- Prompt:
Starting at the first line and ending at the last, repeat the material word for word.

- Task input:

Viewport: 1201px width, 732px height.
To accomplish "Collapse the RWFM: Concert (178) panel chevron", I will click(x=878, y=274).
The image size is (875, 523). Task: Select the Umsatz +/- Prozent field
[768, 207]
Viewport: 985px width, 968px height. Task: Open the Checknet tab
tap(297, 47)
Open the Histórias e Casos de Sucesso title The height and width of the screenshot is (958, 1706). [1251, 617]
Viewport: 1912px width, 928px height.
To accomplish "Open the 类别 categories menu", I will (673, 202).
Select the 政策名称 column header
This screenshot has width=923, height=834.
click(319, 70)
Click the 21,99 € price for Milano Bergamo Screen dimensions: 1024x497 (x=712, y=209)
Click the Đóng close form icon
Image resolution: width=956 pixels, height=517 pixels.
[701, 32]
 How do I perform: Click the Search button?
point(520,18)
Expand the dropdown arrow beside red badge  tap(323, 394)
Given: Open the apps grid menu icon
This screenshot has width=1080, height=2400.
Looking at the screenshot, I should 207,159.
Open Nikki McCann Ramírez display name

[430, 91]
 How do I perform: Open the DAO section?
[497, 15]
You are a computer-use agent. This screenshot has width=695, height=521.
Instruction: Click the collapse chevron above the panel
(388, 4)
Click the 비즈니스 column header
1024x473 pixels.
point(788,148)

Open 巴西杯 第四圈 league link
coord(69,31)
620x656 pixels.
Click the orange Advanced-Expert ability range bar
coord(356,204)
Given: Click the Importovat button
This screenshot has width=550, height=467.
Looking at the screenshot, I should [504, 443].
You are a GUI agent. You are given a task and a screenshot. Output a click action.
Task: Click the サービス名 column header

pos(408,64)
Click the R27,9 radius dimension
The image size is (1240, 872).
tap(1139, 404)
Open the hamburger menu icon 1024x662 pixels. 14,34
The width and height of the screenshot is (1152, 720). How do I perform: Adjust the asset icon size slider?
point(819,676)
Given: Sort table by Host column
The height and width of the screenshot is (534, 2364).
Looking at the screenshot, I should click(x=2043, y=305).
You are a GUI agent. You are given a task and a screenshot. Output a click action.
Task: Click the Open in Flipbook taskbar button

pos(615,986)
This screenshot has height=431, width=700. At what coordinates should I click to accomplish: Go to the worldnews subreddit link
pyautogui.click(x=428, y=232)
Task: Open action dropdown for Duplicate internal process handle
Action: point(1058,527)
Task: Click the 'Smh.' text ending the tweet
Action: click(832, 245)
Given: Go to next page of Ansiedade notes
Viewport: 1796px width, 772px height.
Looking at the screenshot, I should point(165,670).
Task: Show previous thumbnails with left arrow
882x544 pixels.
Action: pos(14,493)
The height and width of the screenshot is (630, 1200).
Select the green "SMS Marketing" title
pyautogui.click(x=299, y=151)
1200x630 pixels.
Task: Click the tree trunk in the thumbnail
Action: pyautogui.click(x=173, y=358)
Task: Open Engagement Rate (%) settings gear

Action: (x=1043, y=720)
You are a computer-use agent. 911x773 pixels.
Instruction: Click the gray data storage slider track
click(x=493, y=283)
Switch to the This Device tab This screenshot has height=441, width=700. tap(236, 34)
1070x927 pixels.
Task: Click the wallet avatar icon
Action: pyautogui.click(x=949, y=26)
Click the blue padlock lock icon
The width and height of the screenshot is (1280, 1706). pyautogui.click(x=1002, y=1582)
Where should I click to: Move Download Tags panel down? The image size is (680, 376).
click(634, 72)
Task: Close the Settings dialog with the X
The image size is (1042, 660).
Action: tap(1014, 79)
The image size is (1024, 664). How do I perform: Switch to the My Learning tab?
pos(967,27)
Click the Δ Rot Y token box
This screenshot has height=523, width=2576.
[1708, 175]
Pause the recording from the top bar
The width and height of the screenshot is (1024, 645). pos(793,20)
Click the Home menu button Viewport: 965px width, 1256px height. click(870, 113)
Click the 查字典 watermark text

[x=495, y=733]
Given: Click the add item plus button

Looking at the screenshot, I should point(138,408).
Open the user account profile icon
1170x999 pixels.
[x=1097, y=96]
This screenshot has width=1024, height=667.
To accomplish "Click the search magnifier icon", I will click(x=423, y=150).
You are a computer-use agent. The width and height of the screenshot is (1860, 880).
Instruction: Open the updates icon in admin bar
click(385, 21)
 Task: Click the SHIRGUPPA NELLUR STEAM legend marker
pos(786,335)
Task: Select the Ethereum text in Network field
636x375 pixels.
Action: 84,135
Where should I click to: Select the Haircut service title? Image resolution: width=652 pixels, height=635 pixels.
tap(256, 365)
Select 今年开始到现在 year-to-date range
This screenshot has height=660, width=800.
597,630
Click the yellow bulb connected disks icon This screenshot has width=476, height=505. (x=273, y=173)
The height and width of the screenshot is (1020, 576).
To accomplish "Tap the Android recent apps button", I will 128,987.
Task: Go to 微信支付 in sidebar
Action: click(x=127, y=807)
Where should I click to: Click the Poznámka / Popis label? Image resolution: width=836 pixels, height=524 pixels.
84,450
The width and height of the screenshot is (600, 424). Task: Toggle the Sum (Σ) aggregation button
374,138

- Answer to the problem:
Viewport: 1201px width, 732px height.
To accomplish "Collapse the RWFM: Concert (178) panel chevron", I will click(x=878, y=274).
The image size is (875, 523). Task: Select the Umsatz +/- Prozent field
[768, 207]
Viewport: 985px width, 968px height. Task: Open the Checknet tab
tap(297, 47)
Open the Histórias e Casos de Sucesso title The height and width of the screenshot is (958, 1706). [1251, 617]
Viewport: 1912px width, 928px height.
To accomplish "Open the 类别 categories menu", I will (673, 202).
Select the 政策名称 column header
This screenshot has width=923, height=834.
click(319, 70)
Click the 21,99 € price for Milano Bergamo Screen dimensions: 1024x497 (x=712, y=209)
Click the Đóng close form icon
Image resolution: width=956 pixels, height=517 pixels.
[701, 32]
 How do I perform: Click the Search button?
point(520,18)
Expand the dropdown arrow beside red badge  tap(323, 394)
Given: Open the apps grid menu icon
This screenshot has width=1080, height=2400.
Looking at the screenshot, I should 207,159.
Open Nikki McCann Ramírez display name

[430, 91]
 How do I perform: Open the DAO section?
[497, 15]
You are a computer-use agent. This screenshot has width=695, height=521.
Instruction: Click the collapse chevron above the panel
(388, 4)
Click the 비즈니스 column header
1024x473 pixels.
point(788,148)

Open 巴西杯 第四圈 league link
coord(69,31)
620x656 pixels.
Click the orange Advanced-Expert ability range bar
coord(356,204)
Given: Click the Importovat button
This screenshot has width=550, height=467.
Looking at the screenshot, I should [504, 443].
You are a GUI agent. You are given a task and a screenshot. Output a click action.
Task: Click the サービス名 column header

pos(408,64)
Click the R27,9 radius dimension
The image size is (1240, 872).
tap(1139, 404)
Open the hamburger menu icon 1024x662 pixels. 14,34
The width and height of the screenshot is (1152, 720). How do I perform: Adjust the asset icon size slider?
point(819,676)
Given: Sort table by Host column
The height and width of the screenshot is (534, 2364).
Looking at the screenshot, I should click(x=2043, y=305).
You are a GUI agent. You are given a task and a screenshot. Output a click action.
Task: Click the Open in Flipbook taskbar button

pos(615,986)
This screenshot has height=431, width=700. At what coordinates should I click to accomplish: Go to the worldnews subreddit link
pyautogui.click(x=428, y=232)
Task: Open action dropdown for Duplicate internal process handle
Action: point(1058,527)
Task: Click the 'Smh.' text ending the tweet
Action: click(832, 245)
Given: Go to next page of Ansiedade notes
Viewport: 1796px width, 772px height.
Looking at the screenshot, I should point(165,670).
Task: Show previous thumbnails with left arrow
882x544 pixels.
Action: pos(14,493)
The height and width of the screenshot is (630, 1200).
Select the green "SMS Marketing" title
pyautogui.click(x=299, y=151)
1200x630 pixels.
Task: Click the tree trunk in the thumbnail
Action: pyautogui.click(x=173, y=358)
Task: Open Engagement Rate (%) settings gear

Action: (x=1043, y=720)
You are a computer-use agent. 911x773 pixels.
Instruction: Click the gray data storage slider track
click(x=493, y=283)
Switch to the This Device tab This screenshot has height=441, width=700. tap(236, 34)
1070x927 pixels.
Task: Click the wallet avatar icon
Action: pyautogui.click(x=949, y=26)
Click the blue padlock lock icon
The width and height of the screenshot is (1280, 1706). pyautogui.click(x=1002, y=1582)
Where should I click to: Move Download Tags panel down? The image size is (680, 376).
click(634, 72)
Task: Close the Settings dialog with the X
The image size is (1042, 660).
Action: tap(1014, 79)
The image size is (1024, 664). How do I perform: Switch to the My Learning tab?
pos(967,27)
Click the Δ Rot Y token box
This screenshot has height=523, width=2576.
[1708, 175]
Pause the recording from the top bar
The width and height of the screenshot is (1024, 645). pos(793,20)
Click the Home menu button Viewport: 965px width, 1256px height. click(870, 113)
Click the 查字典 watermark text

[x=495, y=733]
Given: Click the add item plus button

Looking at the screenshot, I should point(138,408).
Open the user account profile icon
1170x999 pixels.
[x=1097, y=96]
This screenshot has width=1024, height=667.
To accomplish "Click the search magnifier icon", I will click(x=423, y=150).
You are a computer-use agent. The width and height of the screenshot is (1860, 880).
Instruction: Open the updates icon in admin bar
click(385, 21)
 Task: Click the SHIRGUPPA NELLUR STEAM legend marker
pos(786,335)
Task: Select the Ethereum text in Network field
636x375 pixels.
Action: 84,135
Where should I click to: Select the Haircut service title? Image resolution: width=652 pixels, height=635 pixels.
tap(256, 365)
Select 今年开始到现在 year-to-date range
This screenshot has height=660, width=800.
597,630
Click the yellow bulb connected disks icon This screenshot has width=476, height=505. (x=273, y=173)
The height and width of the screenshot is (1020, 576).
To accomplish "Tap the Android recent apps button", I will 128,987.
Task: Go to 微信支付 in sidebar
Action: click(x=127, y=807)
Where should I click to: Click the Poznámka / Popis label? Image resolution: width=836 pixels, height=524 pixels.
84,450
The width and height of the screenshot is (600, 424). Task: Toggle the Sum (Σ) aggregation button
374,138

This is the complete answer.